The stock trades for 4.2 times profit, the third-lowest valuation among mining services companies listed in Australia, data compiled by Bloomberg show. At A$754 million ($786 million), it’s a smaller target than Joy Global and Weir.
“The equity market has unduly punished their equity valuation,” said Iskounen, whose approximately $10 million fund counts Boart Longyear as its biggest holding. “The global footprint is such that the valuation pays for itself. I think this would make a really compelling acquisition target.”
“I am not aware of any conversations or of being approached by GE” about a possible takeover, Monika Portman, a spokeswoman for Boart Longyear, said in an e-mail.
Boart Longyear shares rose 2.1 percent to A$1.67 today, the highest price in almost a month.
Joy Global and Weir are bigger than the $1 billion to $3 billion range GE CEO Jeffrey Immelt gave for acquisitions this year. “Don’t look for any big deals in 2012,” Immelt wrote in his annual letter to shareholders, released in March.
“The conclusion most people seem to be jumping to is Joy Global, but GE has said its sweet-spot acquisition size” is less than that stock’s market value, Shannon O’Callaghan, a New York-based analyst with Nomura Holdings Inc., said in a phone interview. “What we’ll probably see GE do are small-to-medium bolt-ons.”

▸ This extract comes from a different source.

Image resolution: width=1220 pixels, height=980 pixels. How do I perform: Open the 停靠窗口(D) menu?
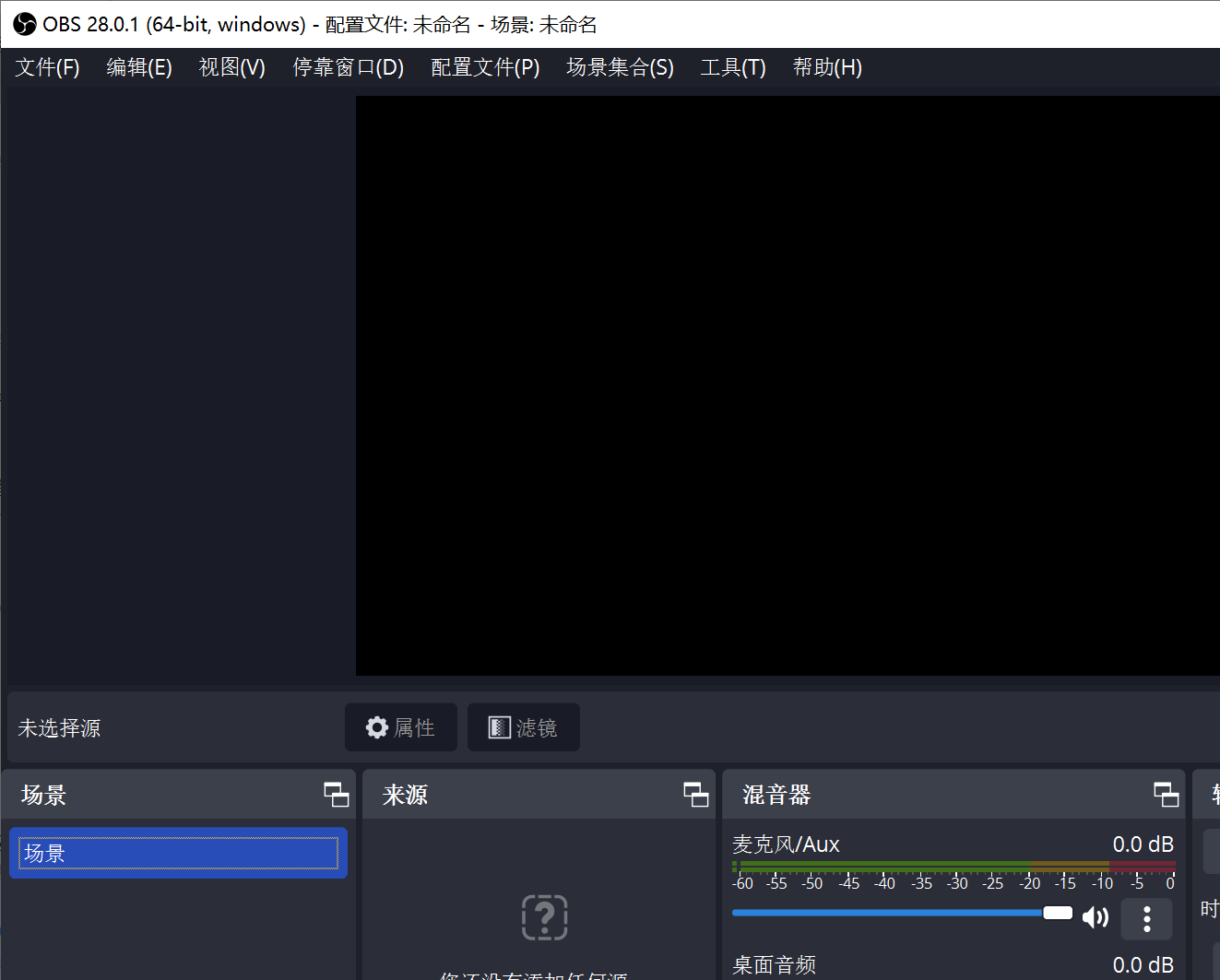click(348, 67)
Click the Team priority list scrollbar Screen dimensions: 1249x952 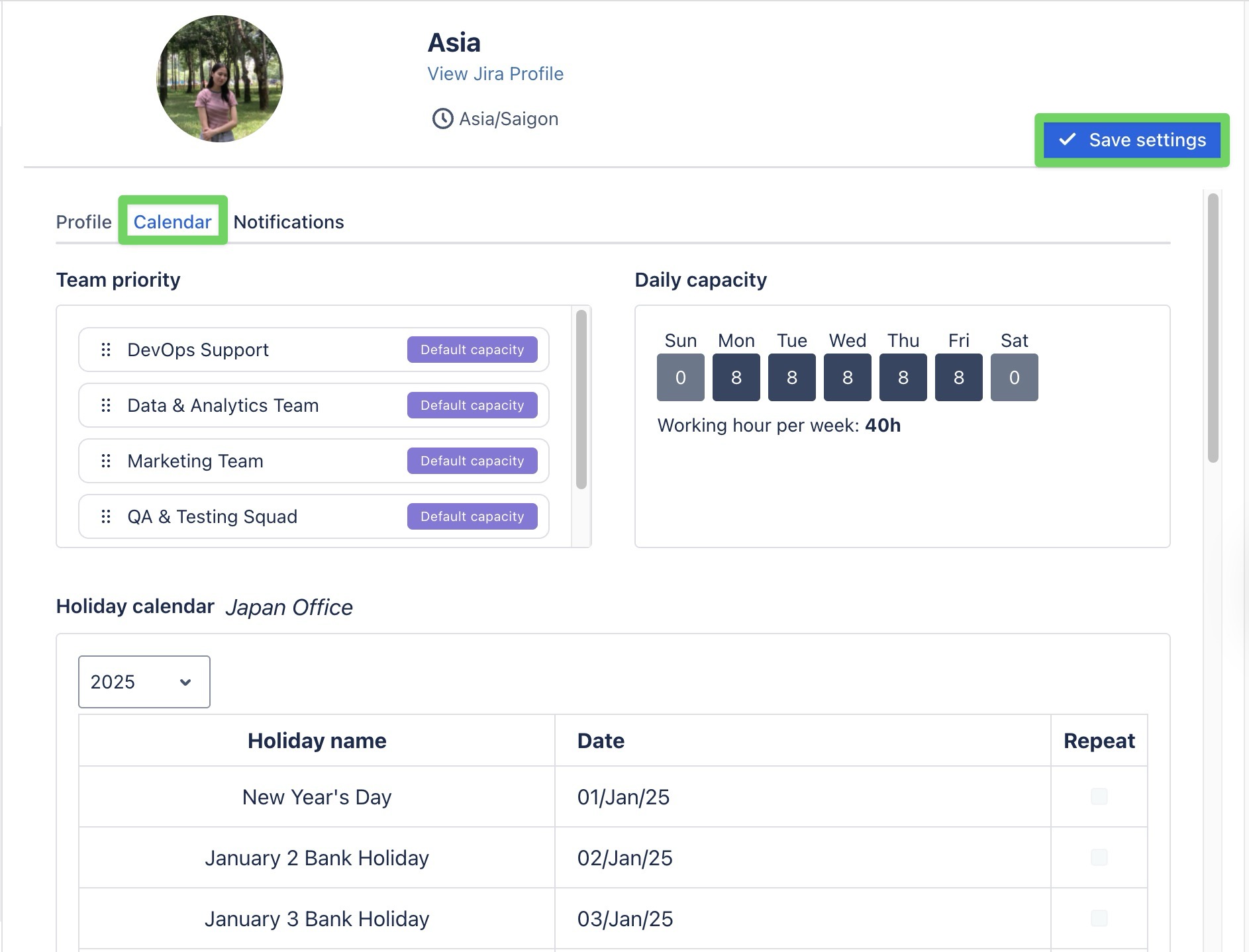tap(581, 400)
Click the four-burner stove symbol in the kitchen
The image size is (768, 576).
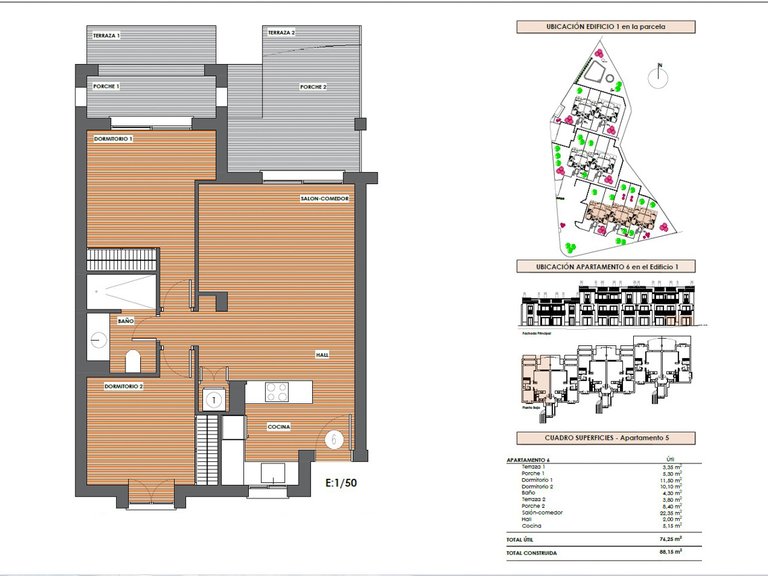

Mining companies are reducing capital expenditures, presenting a potential headwind to GE Mining and the rest of the equipment industry. Worldwide spending will drop as much as 14 percent through 2014 from a peak of $136 billion this year, JPMorgan Chase & Co. said in a Sept. 20 report.
BHP Billiton Ltd. (BHP), the world’s biggest mining company, delayed about $68 billion of projects last month after second- half profit fell 58 percent. Fortescue Metals Group Ltd. (FMG), Australia’s third-biggest iron-ore producer, cut its full-year spending forecast on Sept. 4 by 26 percent to $4.6 billion.
The reductions are already hurting suppliers. Yesterday, Caterpillar Inc. (CAT), the biggest construction and mining equipment maker, cut its forecast for 2015 earnings. Last month, Joy Global lowered its full-year profit and sales forecasts.
“The business is in a cyclical downturn in mining, but GE still likes the space and they want to try to fill in their existing capabilities,” O’Callaghan said.
GE should do a big deal, instead of piecing together a unit with smaller acquisitions, Jeffrey Sprague, an analyst and co- founder of Vertical Research Partners Inc. in New York, said in a phone interview.
“They could certainly buy a bunch of companies and increase their sales footprint, but it seems like it would still just be a collection of random stuff without it being a really strong franchise,” Sprague said. “I don’t think they’re going to buy Joy based on what they’re saying and what their MO seems to be, but if they really want to be big in mining, they probably should.”